Excerpt below:
Cinelerra uses the approach of including all libraries it depends on. http://heroinewarrior.com
you could check how it's done there.
Tom Szilagyi wrote:
Hi,
I'm asking for a bit of help from someone having experience with the 'dirtier' side of Linux programming. :) My problem is that I need to present a single executable of my software that will run on as many systems as possible, without trouble caused by non-matching dynamic library versions. The software is a specialized medical application for hearing therapy of autist persons, to be distributed among a small (but heterogenous) client base.
The current state is this: I compile the program, it runs on my system, but it generates relocation errors and the like if I copy the executable to another system with a different libc (or other library) version. This is what I would expect anyway, so no surprise at all.
My first thought was that I should try to produce a statically compiled executable that contains each and every library it depends on, so it barely needs any pre-defined resources on the target system. Executable size and startup time is not an issue here, it just needs to run everywhere. Producing different executables for different machines is not an option. Changing these conditions is beyond my authority.
I've run into difficulties trying to compile a statically linked version due to problems with GTK, which apparently doesn't allow me to statically link to it. I also don't really know how to get at statically linking libc (however I didn't try very hard anyway, since I already got stuck with GTK).
The app uses GTK, lots of audio file format libraries, ALSA, JACK and of course libc.
Any help (including pointers to howto-s about statically linking) would be very welcome.
End of Excerpt.
The task: In the message about static linking, why did the writer first consider producing a statically compiled executable? Answer in one to three sentences.
Collected material below:
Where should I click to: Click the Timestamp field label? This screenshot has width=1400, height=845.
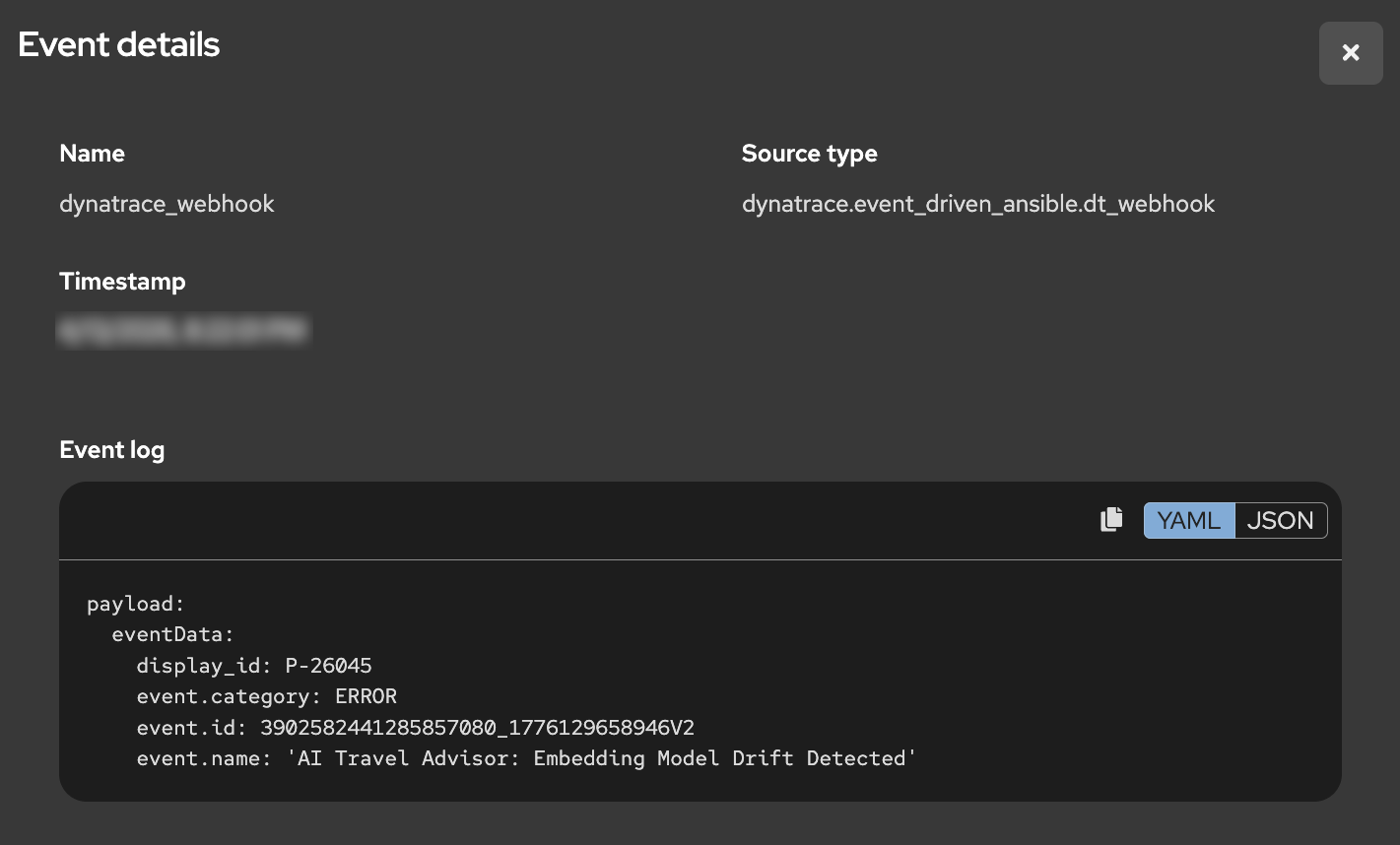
End of Collected material.
Expected output: The software must run as a single executable on as many systems as possible, and copying a dynamically linked build to systems with different library versions produced relocation errors. A statically compiled executable containing every library it depends on would barely need any pre-defined resources on the target system. Size and startup time did not matter, and producing different executables for different machines was not an option.